According to the United States Department of Labor, the average salary of an accountant, or the median wage and salary earnings of an accountant or auditor, was $ 50,770 in May 2004. The middle half of the occupation earned between $ 39,890 and $ 66,900. The top 10 percent of accountants and auditors earned more than $ 88,610 annually, and the bottom 10 percent earned less than $ 32,320. The US Department of Labor also collected median annual earnings from May 2004 in the industries that currently employ the largest number of accountants and auditors, and the average salary of an accountant in these areas is as follows:

Federal Executive Branch of the government and the United States Postal Service – $ 56,900

Accounting, tax preparation, bookkeeping, and payroll services – $ 53,870

Management of companies and enterprises – $ 52,260

Local government – $ 47,400

State government – $ 43,400

According to a salary survey reported by the National Association of Colleges and Employers (NACE), candidates for bachelor's degrees, soon to be graduating in the field of accounting, received starting wage offers from a variety of sources averaging $ 43,269 per year in 2005, and master's degree candidates in accounting were offered $ 46,251 as an initial average wage.

The varied salary levels of different positions in the accounting field greatly affects the average salary of an accountant. A 2005 salary survey by Robert Half International, a staffing services firm specializing in accounting and finance, accountsants and auditors with up to one year of work experience earned $ 28,250 to $ 45,000 annually. The average salary of an accountant with one to three years of experience earned $ 33,000 to $ 52,000, and the average salary of an accountant at senior level accounting or auditing earned between $ 40,750 and $ 67,750. Accounting managers were reported to be alerting $ 48,000 to $ 90,000, and directors of accounting and auditing earned $ 64,750 to $ 200,750.

When employed by the Federal government, the average salary of an accountant varies just as much.
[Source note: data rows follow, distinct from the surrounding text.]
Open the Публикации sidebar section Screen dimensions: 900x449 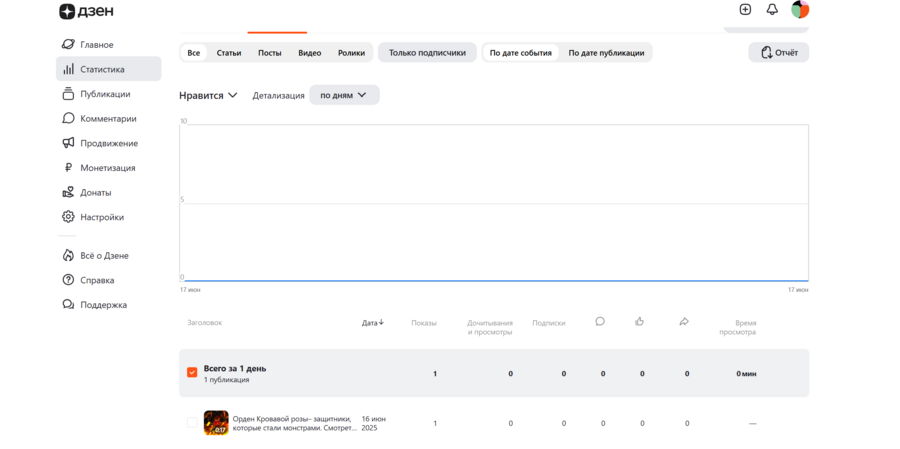pyautogui.click(x=105, y=94)
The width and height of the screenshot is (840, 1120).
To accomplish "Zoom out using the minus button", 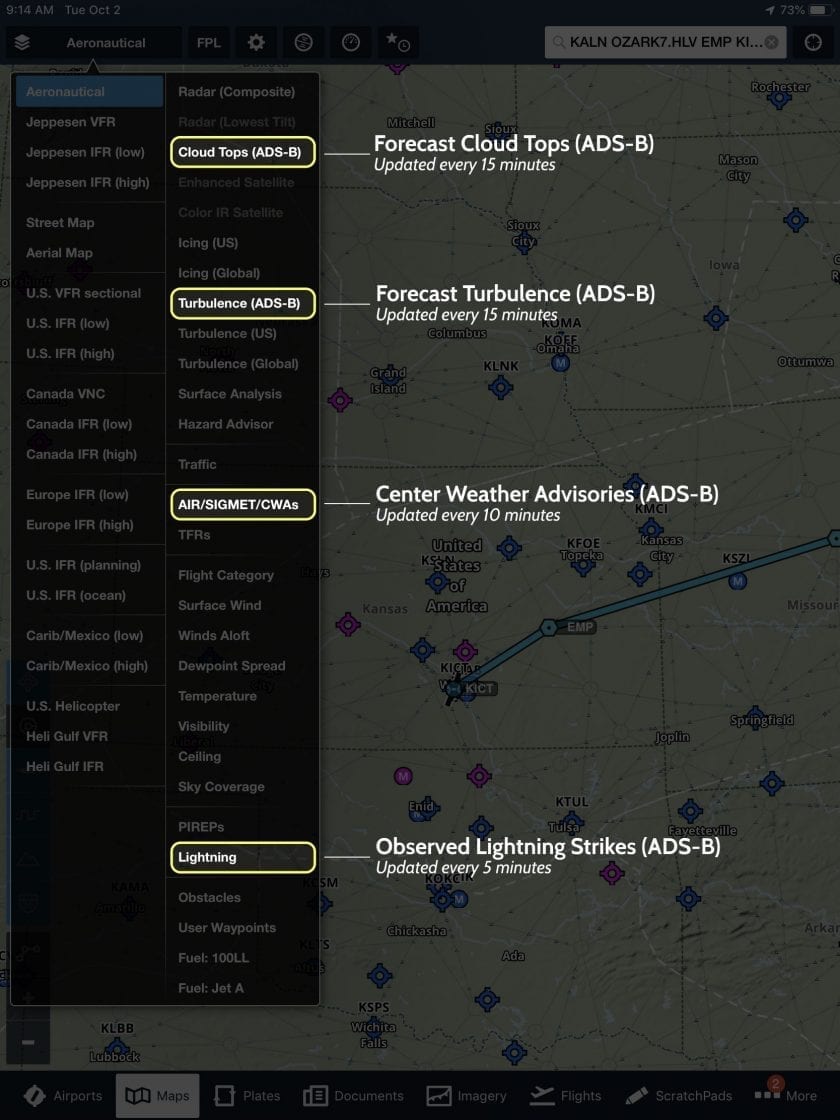I will pos(28,1040).
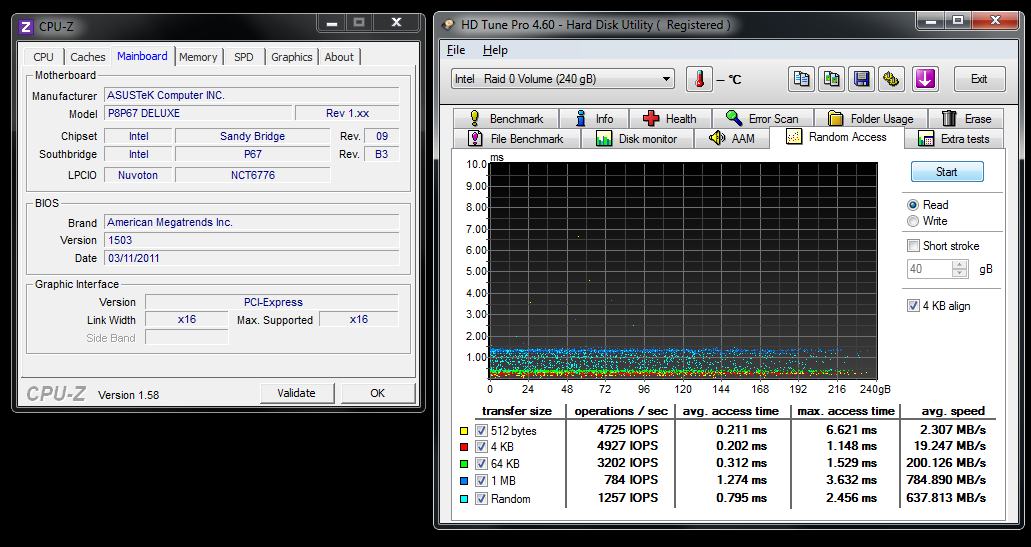Click the thermometer temperature icon
This screenshot has width=1031, height=547.
click(700, 79)
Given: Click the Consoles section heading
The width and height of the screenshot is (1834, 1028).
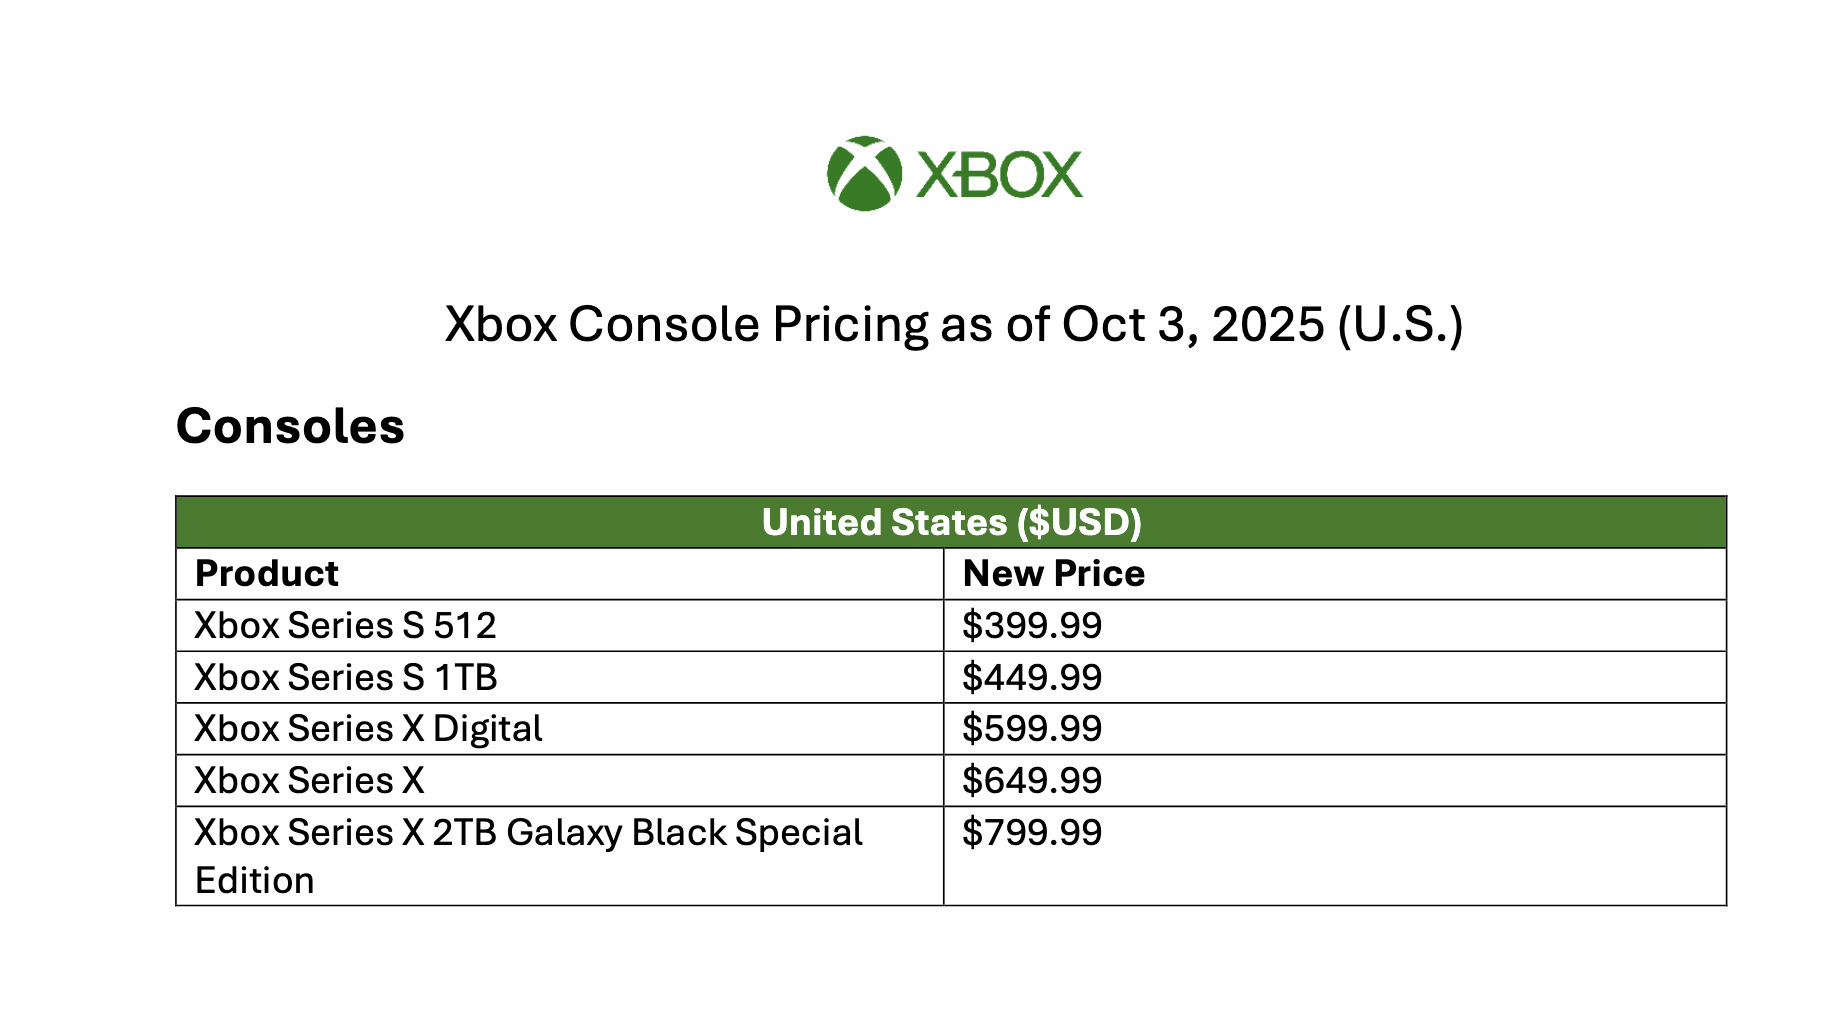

According to the US Department of Labor, the average salary of an individual working as a junior accountant or auditor in 2005 was $ 24,677. Those who had a superior academic record might start at $ 30,567, while accountants with a master's degree and / or two or more years of professional work experience as an accountant usually start at a salary of $ 37,390. Initial salary bases were slightly higher in selected areas where the prevailing local pay level was higher, such as in large metro areas. Accountants employed by the Federal government in a nonsupervisory, supervisory, or managerial position made an average of $ 74,907 per year in 2005, and auditors earned an average of $ 78,890 that same year.

Accountants and auditors that are self employed or earn their own firms may have an upper end or lower end salary, depending on the size of their firm, their geographic location, the number of clients serviced, and other factors. Earning potentials and the average salary of an accountant who is self employed can vary greatly because of these reasons. A more experienced accountant has the opportunity to have a larger firm and more clients, so more money, than an accountant who is just starting out in the field. It is because of this that many accountants begin their careers working for other firms, and start their own firm once receiving experience, as well as compensation, in the field.

Other factors may play a key role in determining the average salary of an accountant. Not only does geographic location and the job position or work experience affect the average salary of an accountant, but other things may also affect salary, such as level of education obtained by the accountant, as well as Certified Public Accountant (CPA) certification. Typically, those with master's degree and more experience will receive higher salary levels and obtain a higher level job responsibility position in the work place. Those that are CPAs also tend to receive higher salaries, and therefore, the average salary of an accountant is almost a gray area due to all of the factors involved.